A student in an overcrowded classroom can get lost. A student with a teacher who doesn't have adequate prep time will receive less tailored instruction and less feedback on assignments. A student with a teacher who has no time to contact parents will not have a crucial bridge between school and home.

These are some of the reasons why students with nonunion teachers do not perform as well as students with union teachers.


BUT BUDGET-slashers like Chriestenson are hoping working families will overlook these facts and side with school boards against the teachers' unions.

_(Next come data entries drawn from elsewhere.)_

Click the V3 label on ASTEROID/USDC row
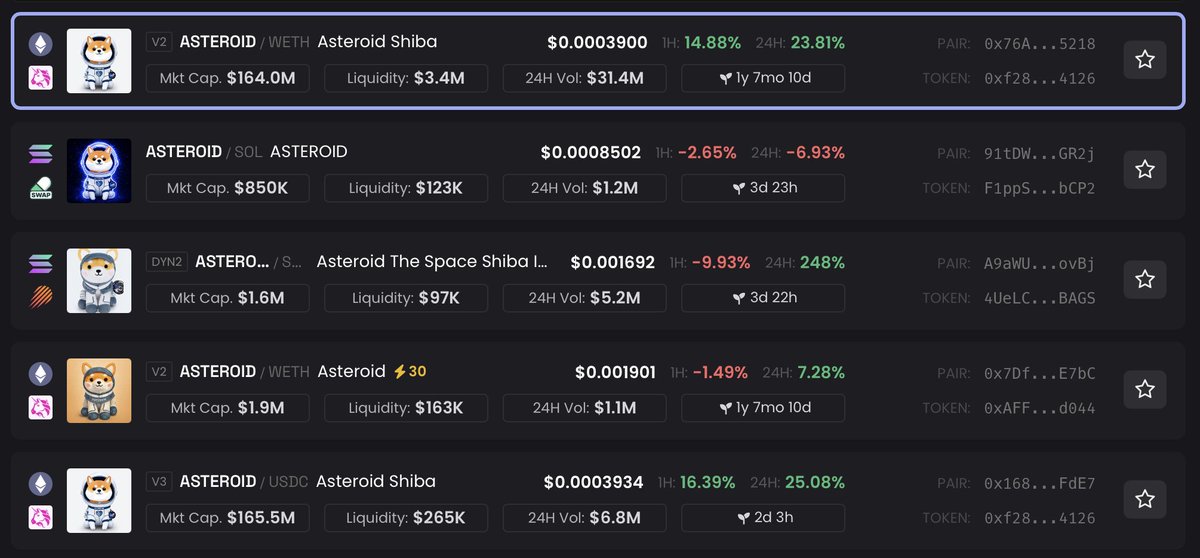Image resolution: width=1200 pixels, height=558 pixels. (x=159, y=482)
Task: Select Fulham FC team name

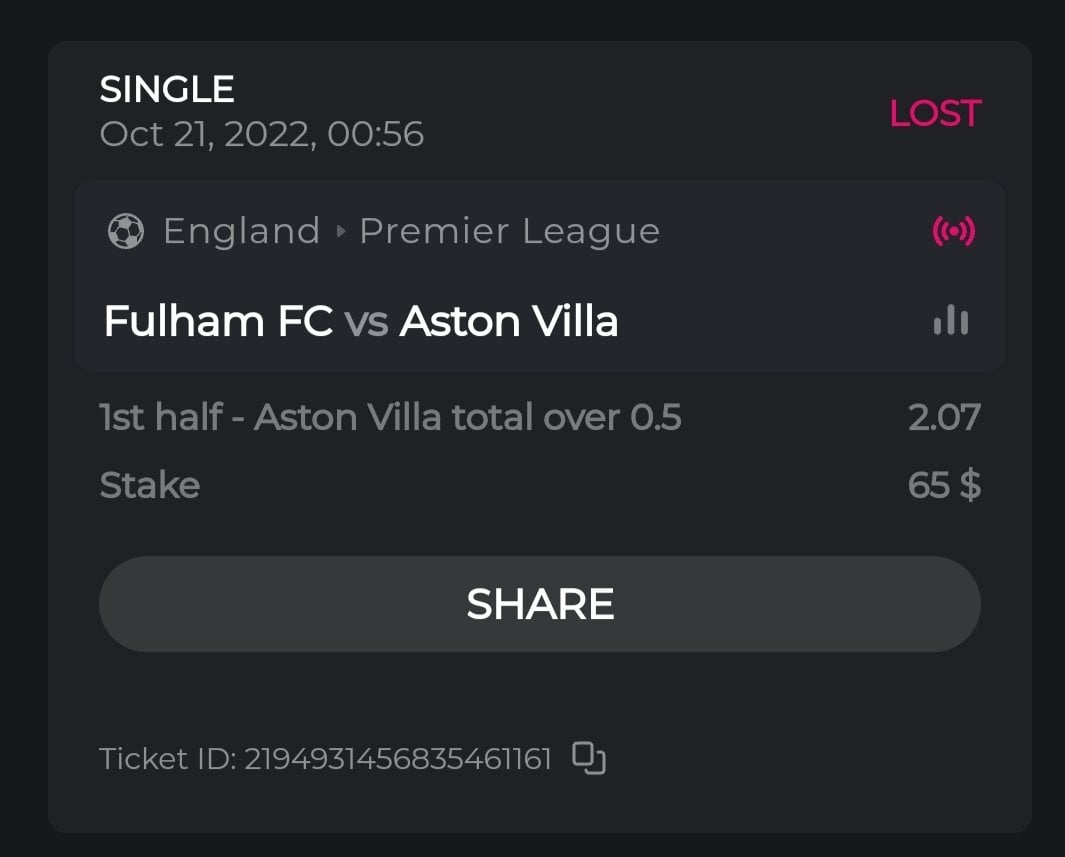Action: tap(218, 321)
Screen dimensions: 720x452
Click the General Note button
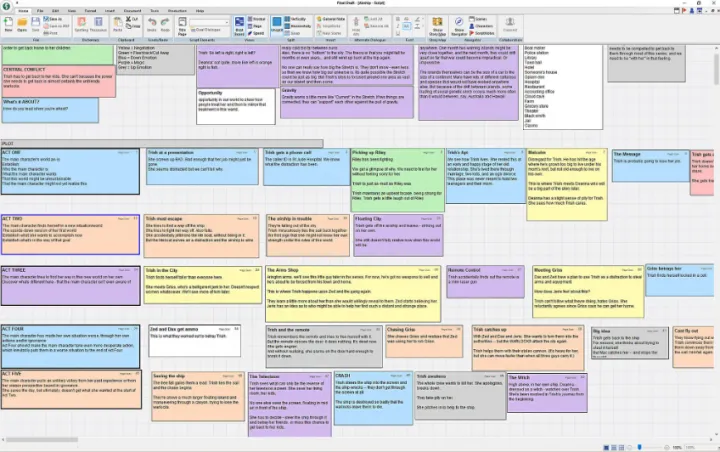point(331,19)
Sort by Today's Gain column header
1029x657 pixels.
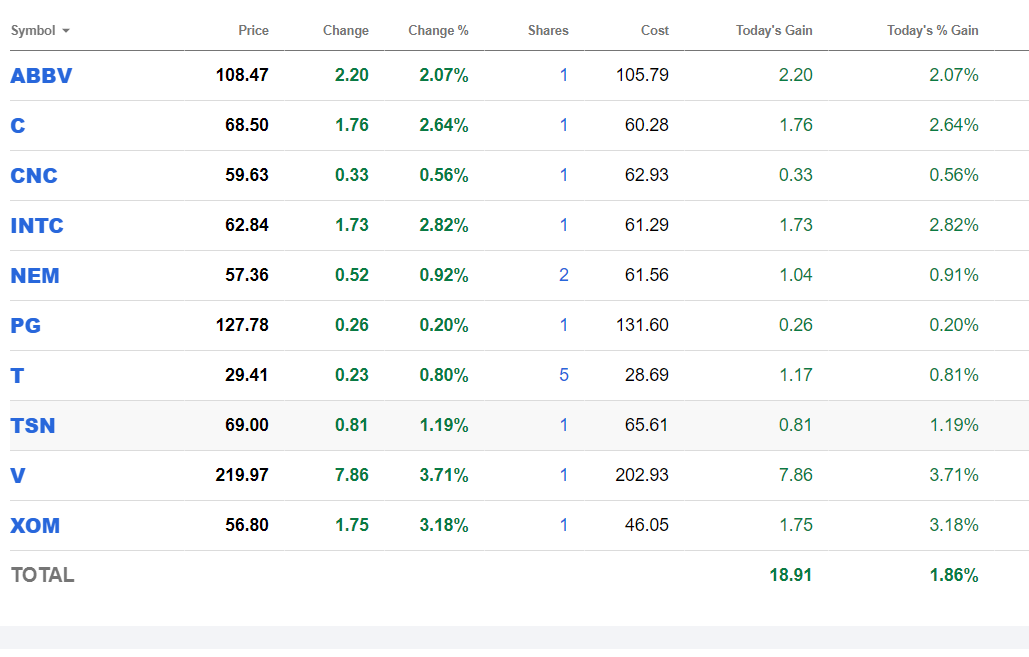click(774, 31)
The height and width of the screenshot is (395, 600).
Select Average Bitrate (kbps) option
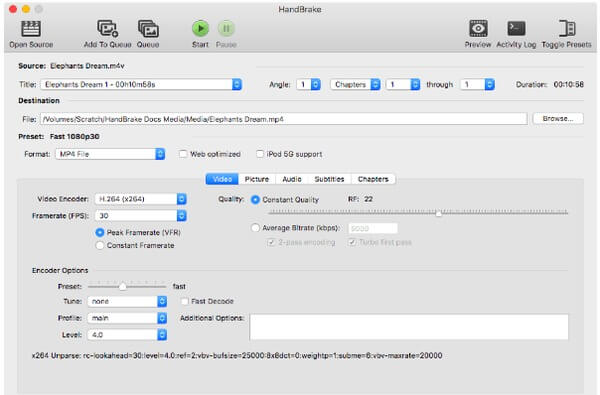click(x=255, y=228)
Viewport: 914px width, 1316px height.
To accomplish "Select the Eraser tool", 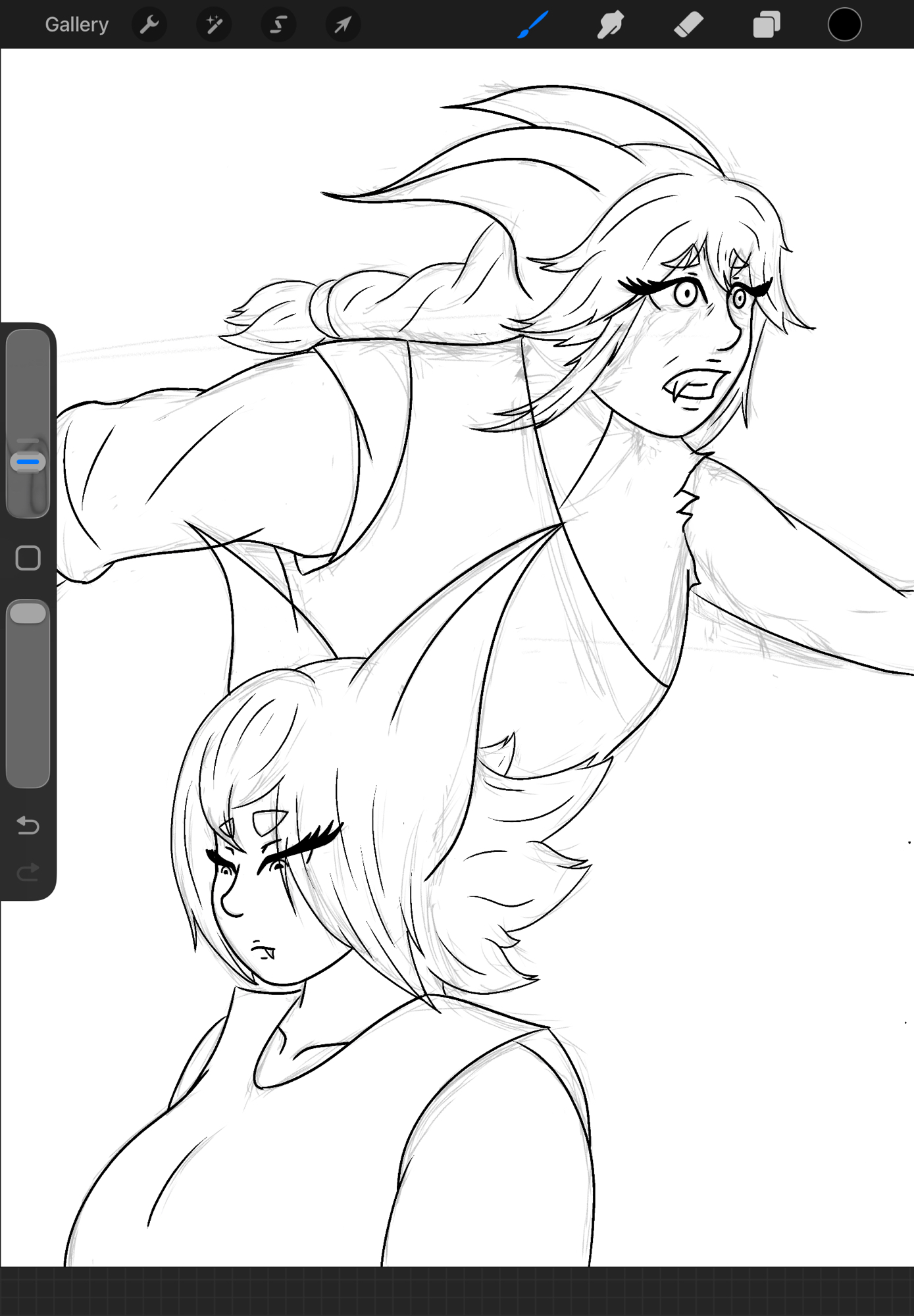I will (688, 25).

This outlook echoes the national attack on public sector unions. Rather than point the finger at the bankers, corporate executives or politicians who paved the way for the economic crisis, and the state budget shortfalls that have accompanied it, conservatives like Chriestenson want you to believe that it is greedy public-sector workers who are to blame.

This argument is part of an effort to divide private-sector workers from public-sector workers in order to lower all workers' standard of living. The U.S. elite has its sights set on competition with the world's rising economies of China, India and the rest of Asia. That means drastically lowering the pay of workers here to compete with China's low-wage working class. In order to accomplish this, America's rulers need to crush any organized force within the U.S. working class. Breaking the teachers' unions, the largest single sector of unionized workers in the country, is a key part of that strategy.

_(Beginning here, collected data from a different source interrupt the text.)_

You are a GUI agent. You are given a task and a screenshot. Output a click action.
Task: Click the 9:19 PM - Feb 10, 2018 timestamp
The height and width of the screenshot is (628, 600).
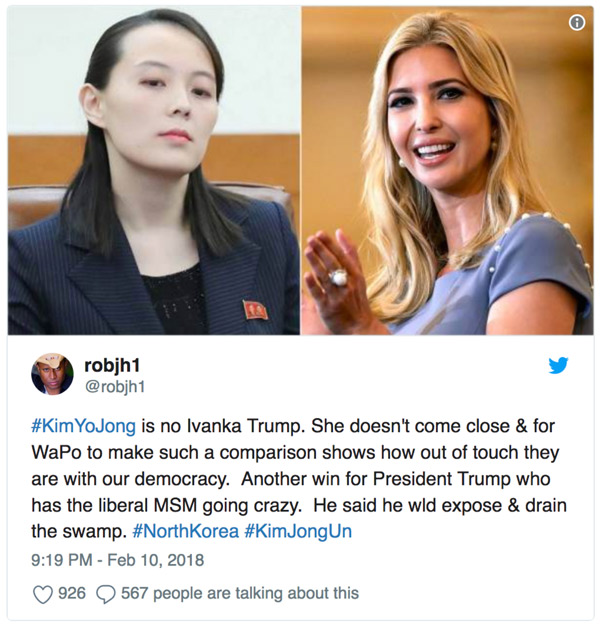tap(118, 560)
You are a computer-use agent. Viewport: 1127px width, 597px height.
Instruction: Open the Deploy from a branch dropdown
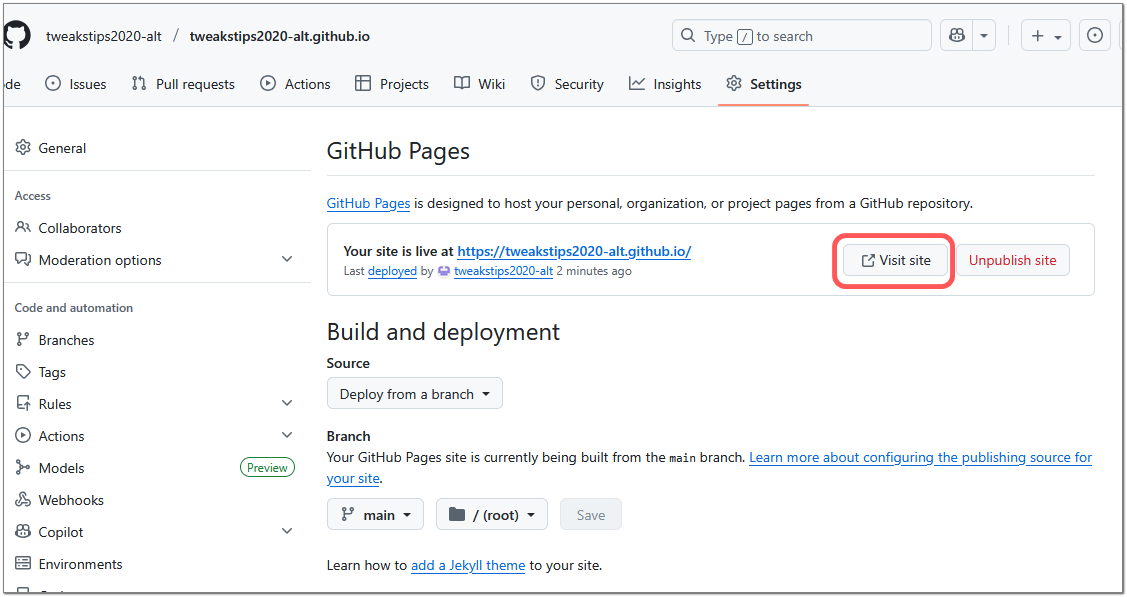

If these school districts are allowed to get away with their attack on teachers it will make it easier for other employers to attack workers. As historian Mark Naison explains:

There is another more insidious consequence of the attack on teaching. Every time you undermine the job security, working conditions and wages of one group of workers, it makes it easier for employers to undermine them for all workers.

This is why, during the Depression, many unemployed people organized in support of workers on strike, even though anybody with a job in that era was relatively privileged. They believed in the concept of solidarity--the idea that working people could only progress if they did so together, and if one group of workers improved their conditions, it would ultimately improve conditions for all.

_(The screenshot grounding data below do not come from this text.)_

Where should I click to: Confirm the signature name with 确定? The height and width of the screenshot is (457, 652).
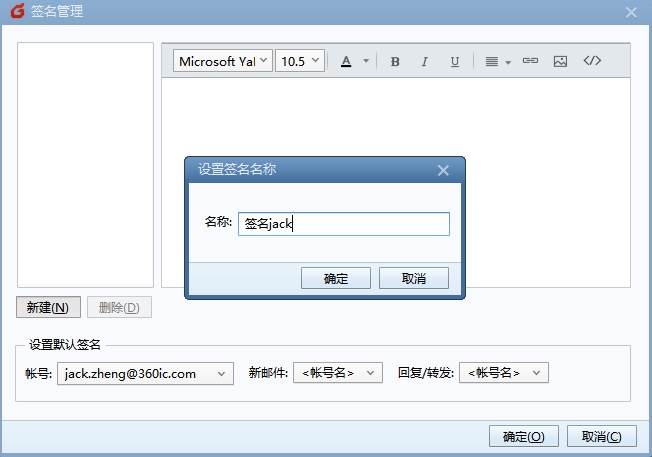tap(336, 278)
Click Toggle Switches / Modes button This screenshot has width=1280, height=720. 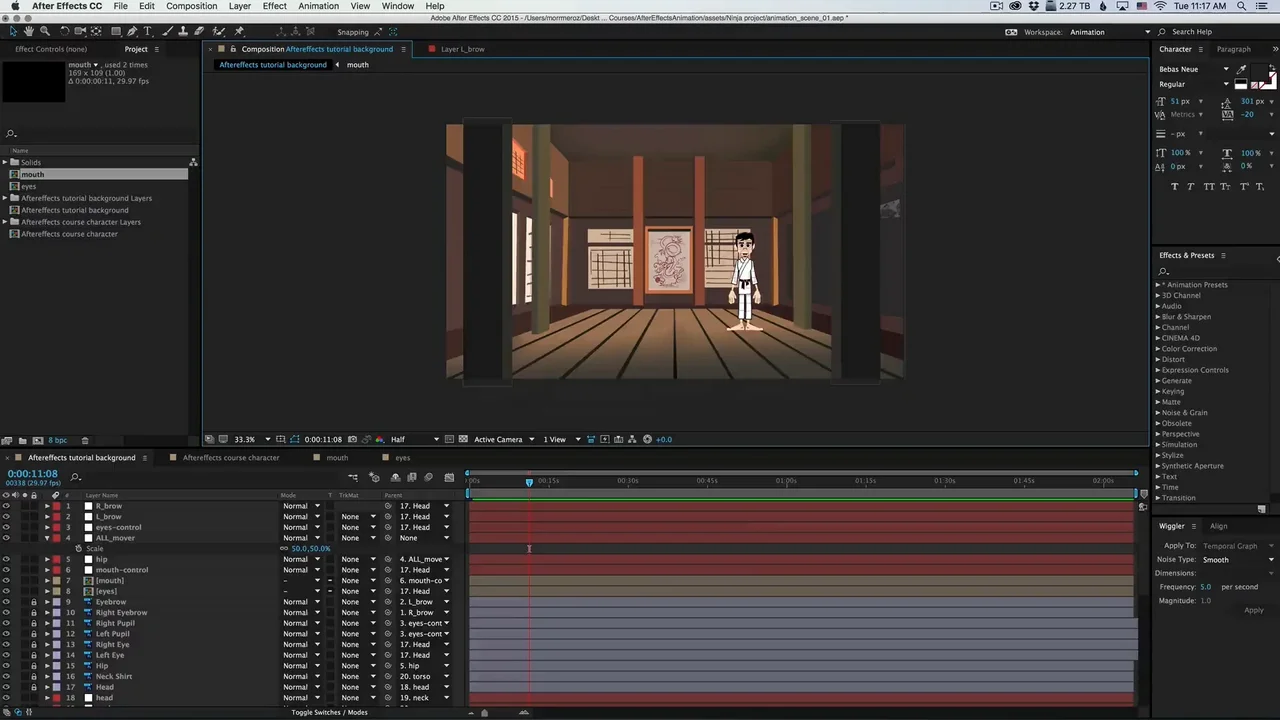point(329,712)
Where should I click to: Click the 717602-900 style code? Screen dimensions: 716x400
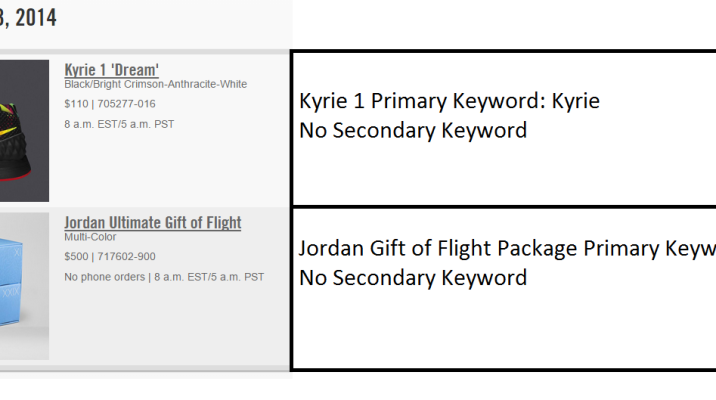point(126,257)
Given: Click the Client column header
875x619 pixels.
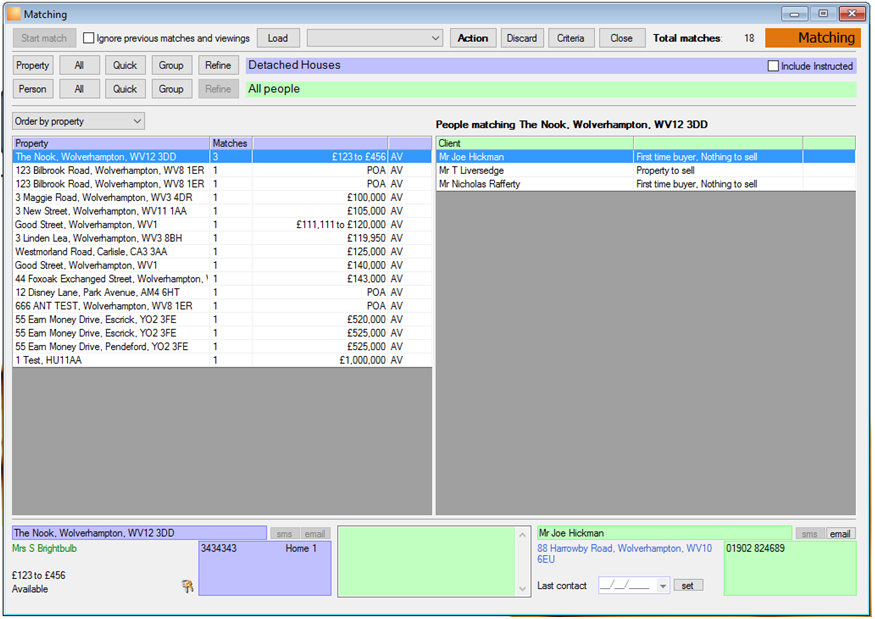Looking at the screenshot, I should [535, 143].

The attack on teachers and other workers is intertwined with the assault on public education. While the government has lent, committed or guaranteed $13 trillion to the banks, and spent trillions on wars overseas, the stimulus package only included about $140 billion in aid to the states, roughly the same size as Wall Street paid out in bonuses in 2009.

As cash-strapped states look to the federal government for help, all they see is the $4.3 billion Race to the Top funds. President Barack Obama and Education Secretary Arne Duncan made states compete for these grants by using eligibility requirements that further the agenda of testing and privatization through the creation of charter schools. And because state governments typically cut taxes on corporations and the wealthy and put the majority of the tax burden on the middle and working classes during the neoliberal boom, most states are now finding huge holes in their budgets as unemployment and foreclosures rise.

The attack on workers and education is a bipartisan effort. By picking Duncan to run the Department of Education, Obama made it clear that his administration was no advocate for public education. More than 300,000 educator jobs have been lost since 2008. If teachers and other workers hope to defend public education and a decent standard of living for the U.S. working class, we will need to use our most powerful weapon--the strike.

For too long, we have we sat by while "shared sacrifice" has meant the rich get richer while we suffer. If there is any hope for the children in our communities--and if we want them to have a future that isn't confined to poverty, unemployment, debt and despair--we need to teach them the real power that working people have to defend ourselves. We need to teach them there is power in solidarity--that when we fight injustice, others will rally to help.

This is why students, parents, and working people from all over Oregon should be prepared to head to the picket lines starting April 25. Support our schools, defend our teachers!